Авгурии и ауспиции: содержание понятий
с.151 В римской исторической традиции — анналистической и антикварной — сохранились два уникальных отрывка, содержащие важные сведения об авгурском понятии templum. Первым в хронологической последовательности можно назвать отрывок из сочинения Марка Теренция Варрона «О латинском языке» (VII. 8), в котором римский антиквар в виде прямой цитаты из документов авгуров привел формулу, которую эти жрецы произносили при определении границ templum1. Вторым отрывком является описание инаугурации царя Нумы Помпилия, включенное Титом Ливием (I. 18. 6—
Основное отличие, которое можно заметить в рассказе Ливия и в формуле Варрона, сводится к следующему: из слов Варрона (LL. VII. 8) явствует, что ограниченный авгурской формулой templum использовался как для авгурий, так и для ауспиций; у Ливия авгур создает templum лишь для проведения ауспиций, которые делали законным введение во власть нового царя.
Выяснение содержания обоих понятий следует начать с обращения к этимологии обозначающих их слов. Этимология auspicium прозрачна и подтверждается толкованием античных авторов. Фест (p. 2 L) выводит слово auspicium из выражения ab ave spiciendo («от наблюдения за птицами») и поясняет, что слово, которое произносится с приставкой — aspicio, у древних произносилось без приставки: spicio. Судя по Варрону (LL. VI. 82) в такой же бесприставочной форме этот глагол употреблялся и в языке авгуров — avem specere2.
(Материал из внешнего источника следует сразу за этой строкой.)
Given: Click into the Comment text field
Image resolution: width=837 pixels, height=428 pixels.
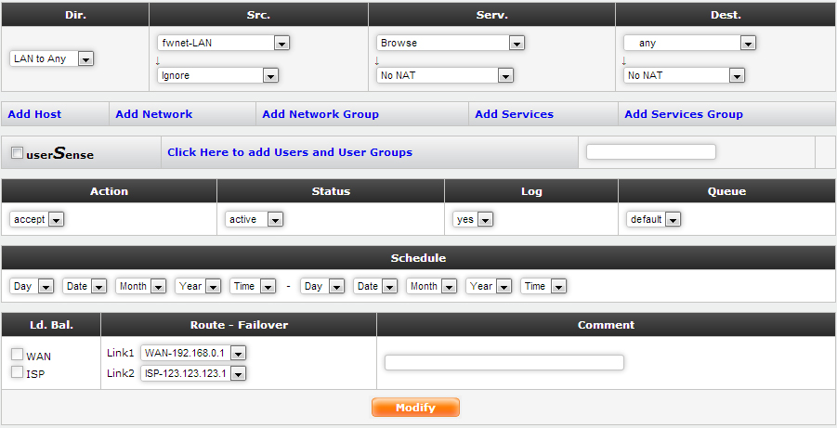Looking at the screenshot, I should pos(504,362).
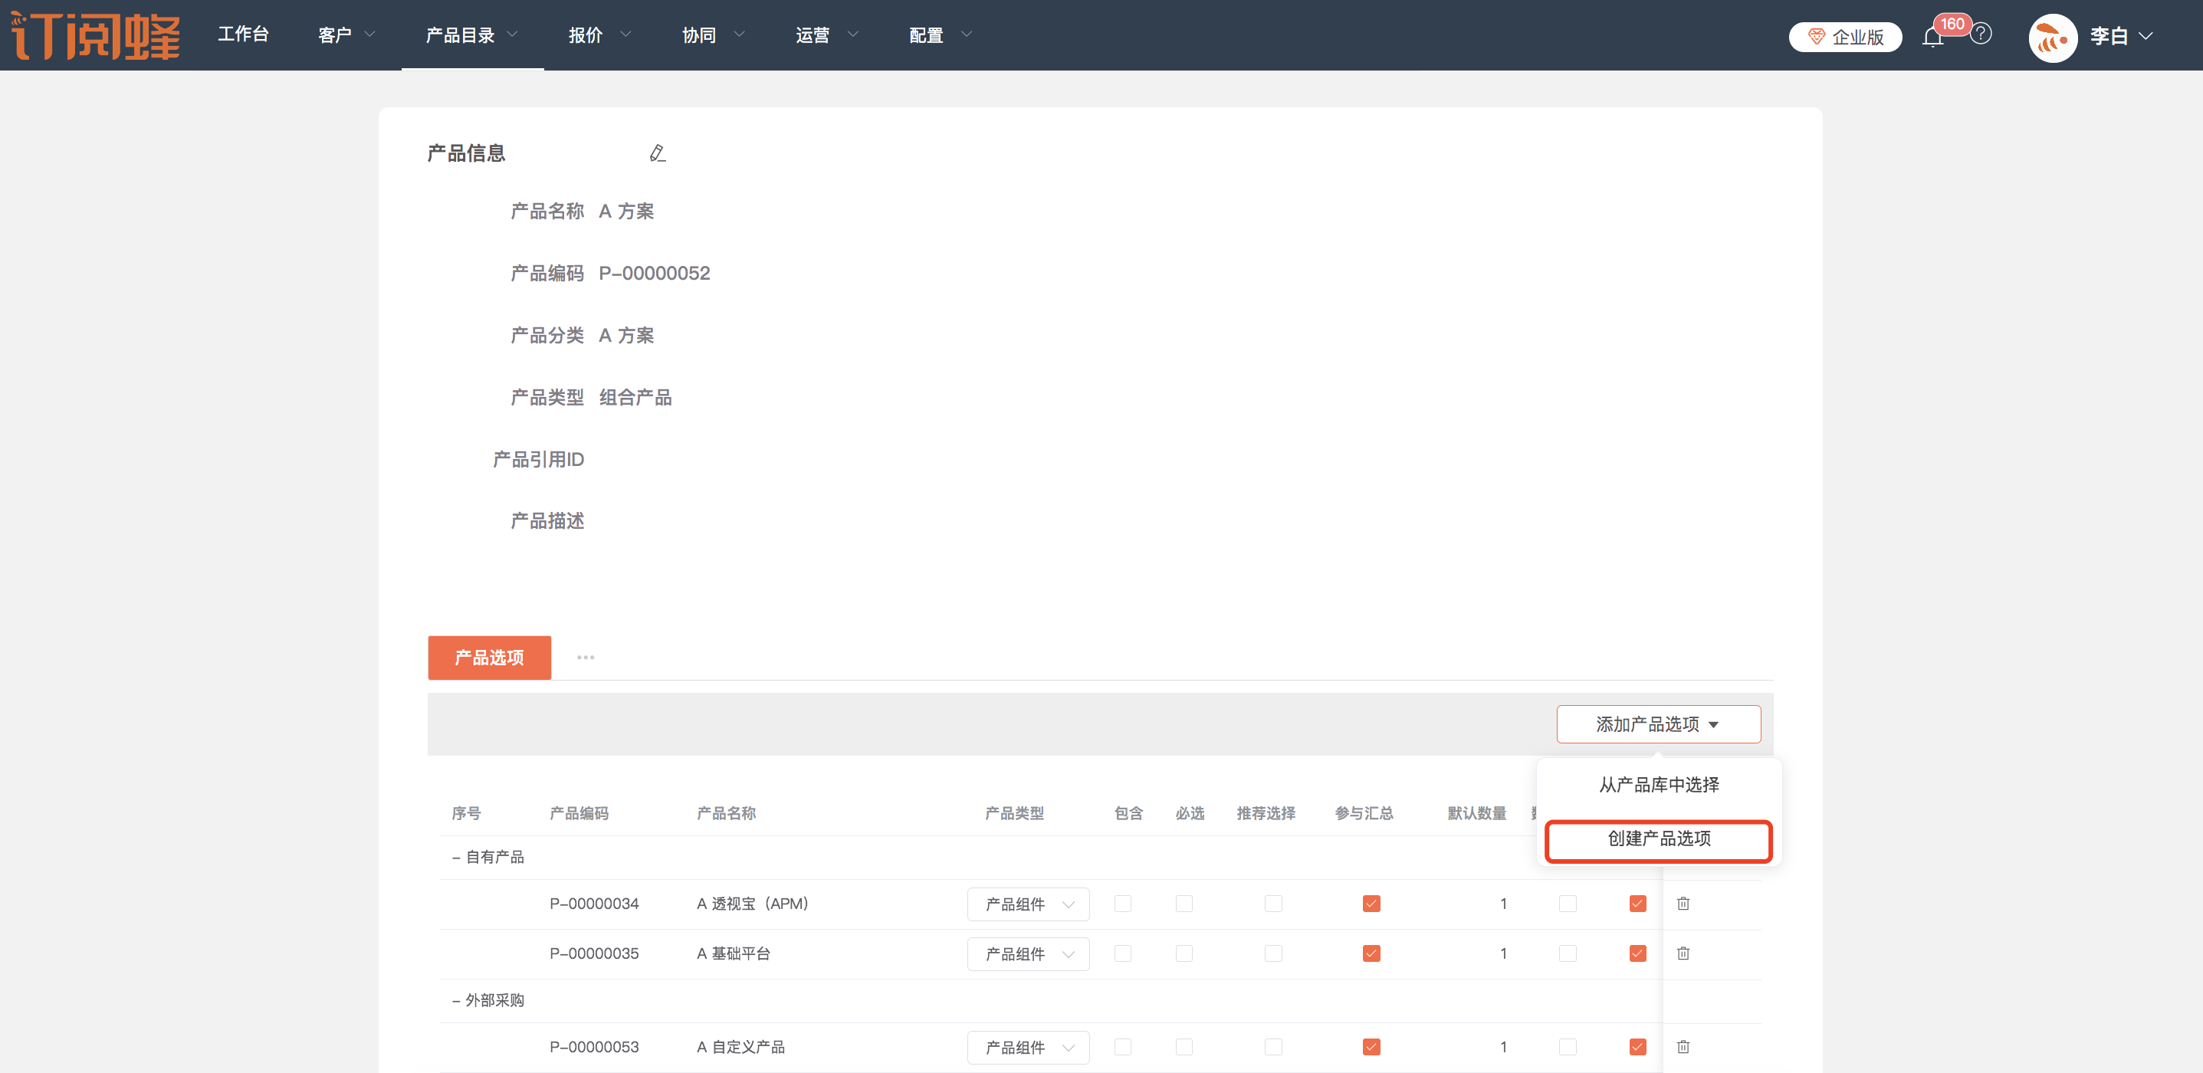Image resolution: width=2203 pixels, height=1073 pixels.
Task: Click the 订阅蜂 logo
Action: (95, 35)
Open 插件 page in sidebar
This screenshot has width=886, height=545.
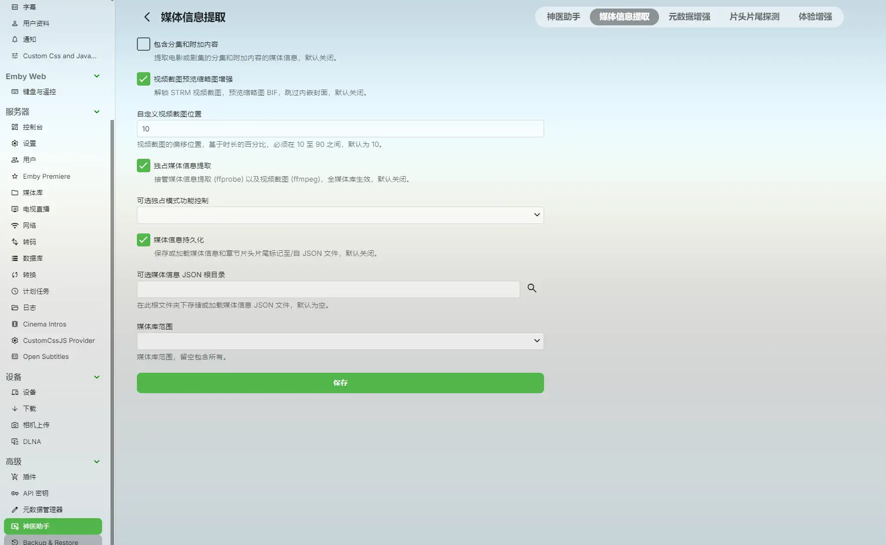tap(29, 477)
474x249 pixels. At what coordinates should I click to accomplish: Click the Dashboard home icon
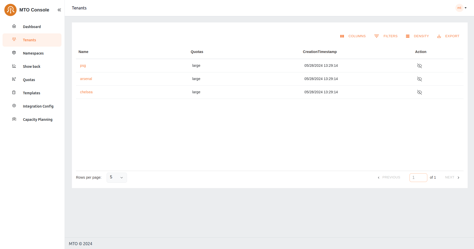[x=14, y=26]
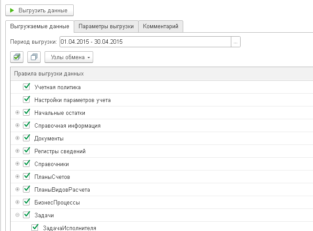
Task: Open period picker with ellipsis button
Action: pos(236,42)
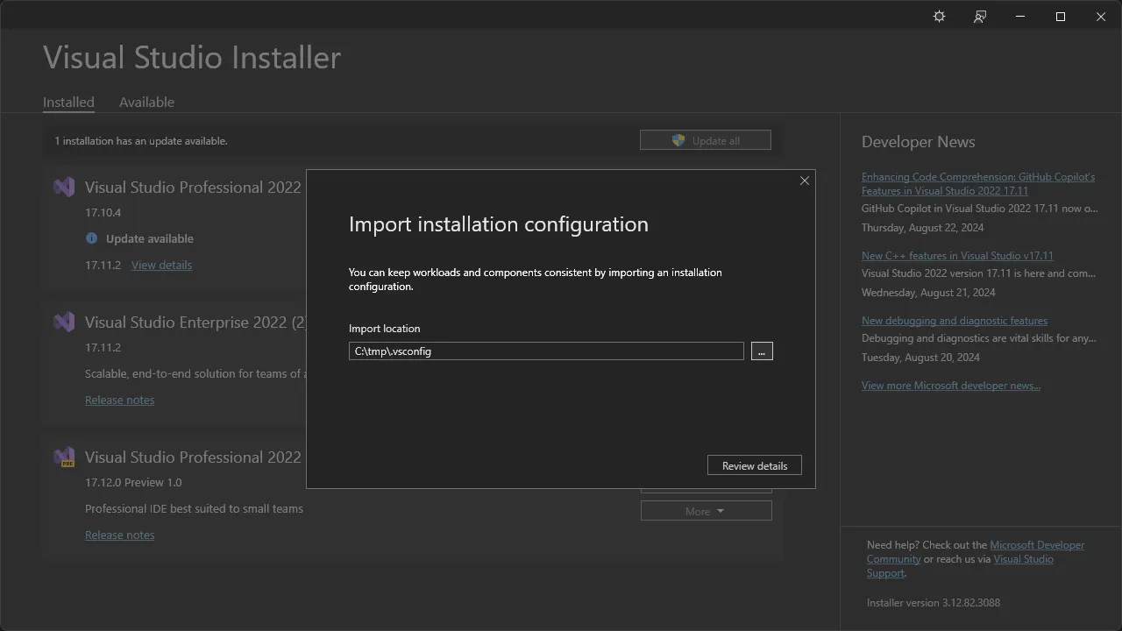Switch to the Installed tab
The image size is (1122, 631).
[68, 102]
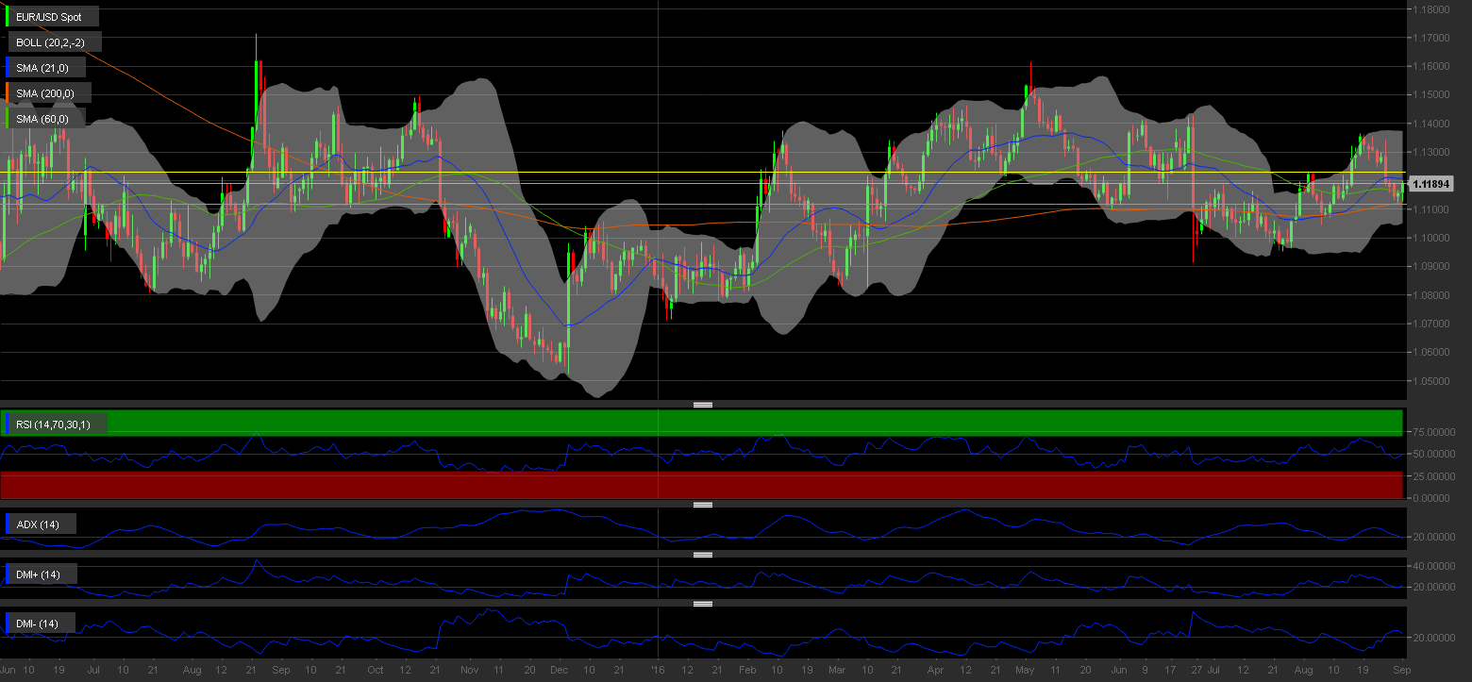Screen dimensions: 1472x682
Task: Click the DMI+ (14) indicator label
Action: pos(43,574)
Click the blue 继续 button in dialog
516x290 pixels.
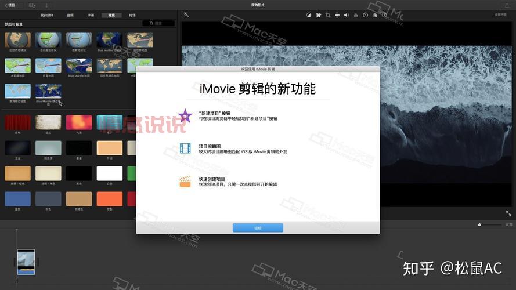[x=258, y=228]
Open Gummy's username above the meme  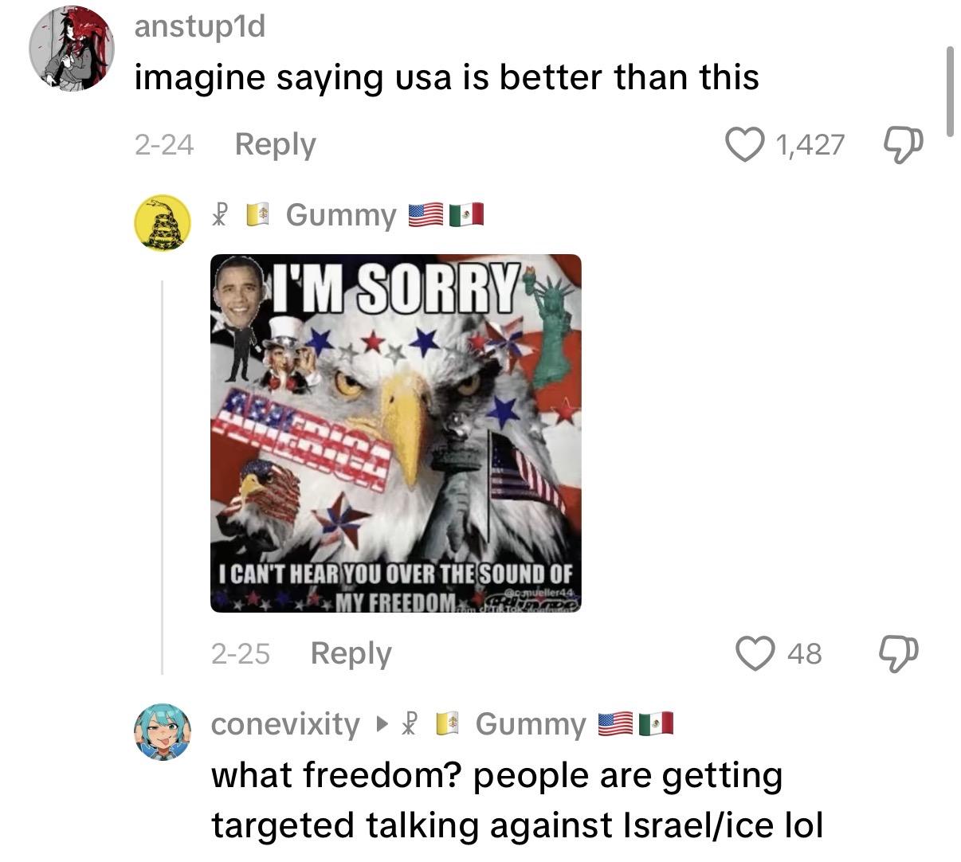point(340,214)
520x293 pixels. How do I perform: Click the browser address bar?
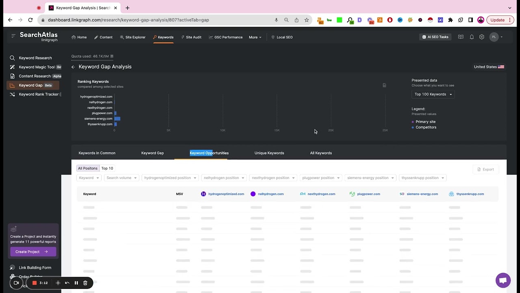(158, 20)
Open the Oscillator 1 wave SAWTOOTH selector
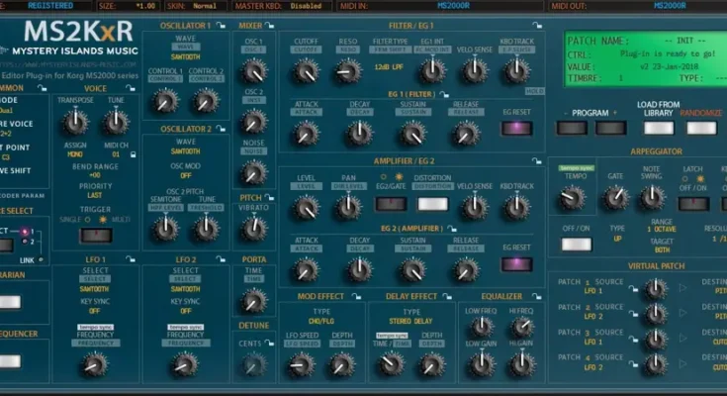 coord(185,56)
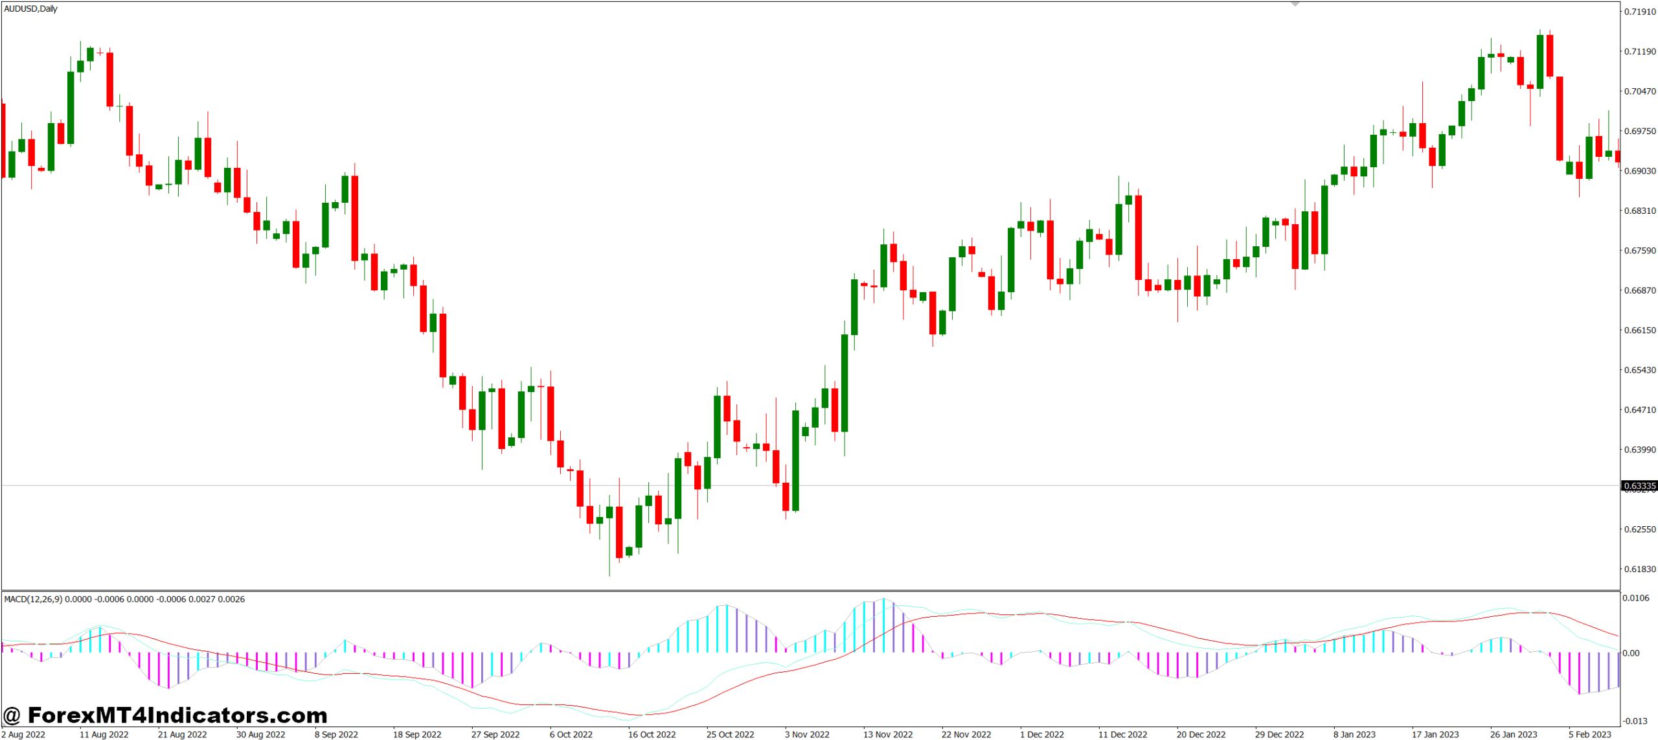Click the highlighted 0.63335 current price tag
The height and width of the screenshot is (740, 1658).
coord(1639,485)
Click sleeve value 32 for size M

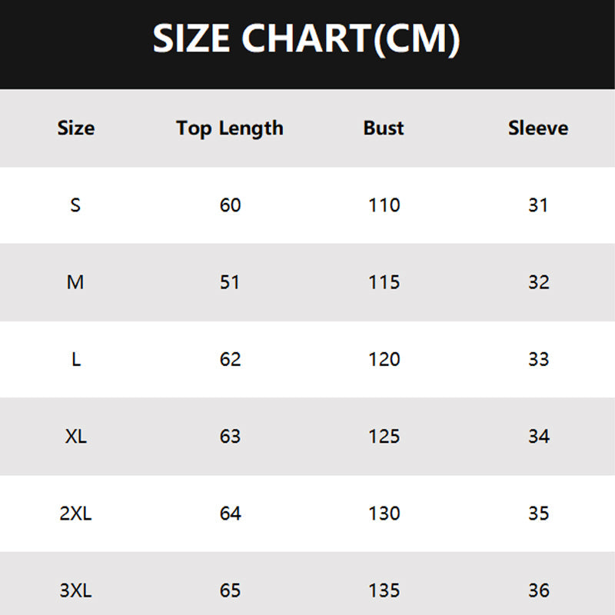pos(538,282)
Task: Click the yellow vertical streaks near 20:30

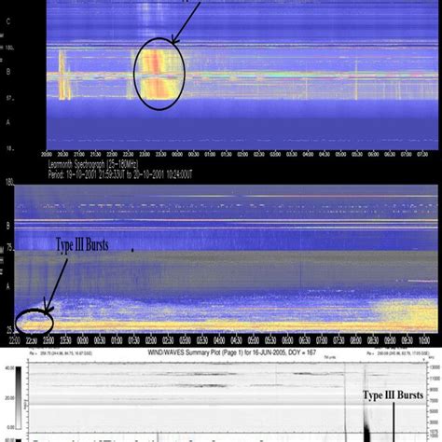Action: pos(63,75)
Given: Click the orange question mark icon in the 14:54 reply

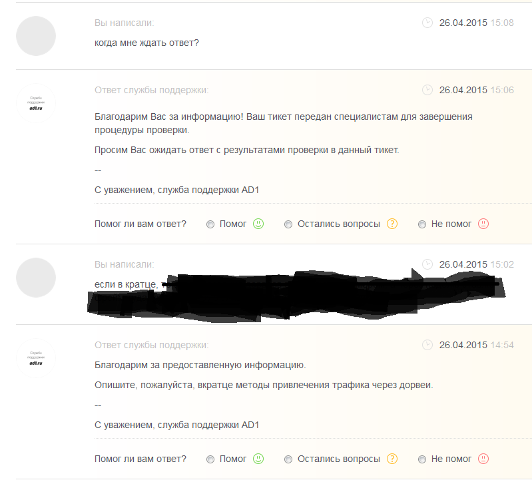Looking at the screenshot, I should click(x=392, y=459).
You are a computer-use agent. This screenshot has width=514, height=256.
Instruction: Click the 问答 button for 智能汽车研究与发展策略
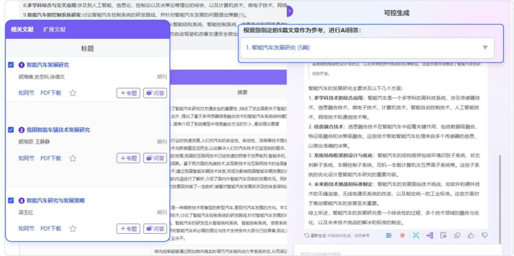coord(155,229)
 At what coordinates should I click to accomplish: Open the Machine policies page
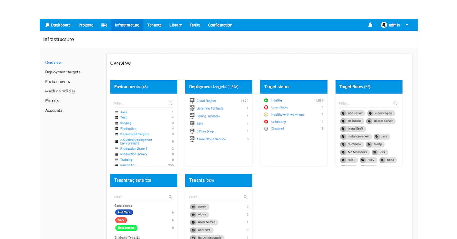pos(60,91)
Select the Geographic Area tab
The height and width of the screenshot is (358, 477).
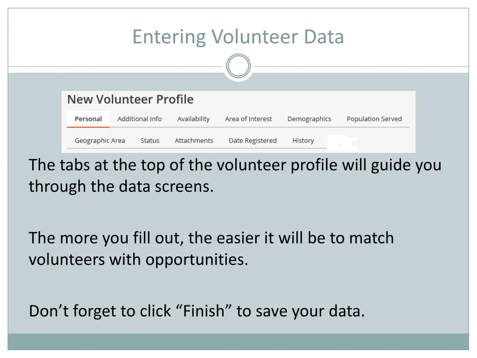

На различие между augurium и auspicium указывает этимологический ряд augur, augurium, augeo, восходящий к корню aug-. Уже в античности не существовало единодушного взгляда на этимологию augur и augurium3. Связь augurium с augeo является устойчивой в работах современных исследователей4, но значение augurium зависит от того, какой смысл вкладывается в содержание глагола augeo. Понимая augeo как «увеличивать», А. Эрну и А. Мейе толкуют augurium как «данное богом приумножение какого-либо начинания»5. Близким по смыслу к такой этимологии является установление связи augurium с существительным augus (auges), означавшим абстрактное «увеличение», «благословение». Сторонники подобной этимологии видят в авгуриях акт augurare, то есть подтверждение «увеличения» или «освящения»6. Как обряды, с.152 способствующие «увеличению», авгурии, по теории Г. Вагенвоорта, сопровождались передачей божественной энергии через contactus7. В этом случае авгурии предстают как магический обряд. Теория Г. Вагенвоорта о магическом начале в авгуриях по-прежнему находит как сторонников8, так и критиков9. Дальнейшим развитием подобных представлений стали взгляды Э. Бенвениста. Ученый считает, что индоевропейский корень aug- означает не «увеличение», а «силу», а значит, augeo определяет «акт создания», который является привилегией богов или великих сил природы, но не человека10. Принимая такое же значение для корня aug-, М. Морани смягчает смысл augeo и понимает augurium как «укрепление» или «подтверждение»11. Восприятие авгурий как наблюдения за полетом птиц можно встретить нечасто12. В то же время И. Валетон отмечает, что Цицерон употреблял слово augur в трех значениях: греческого прорицателя; жреца, сведущего в дивинации по птицам; члена коллегии авгуров13.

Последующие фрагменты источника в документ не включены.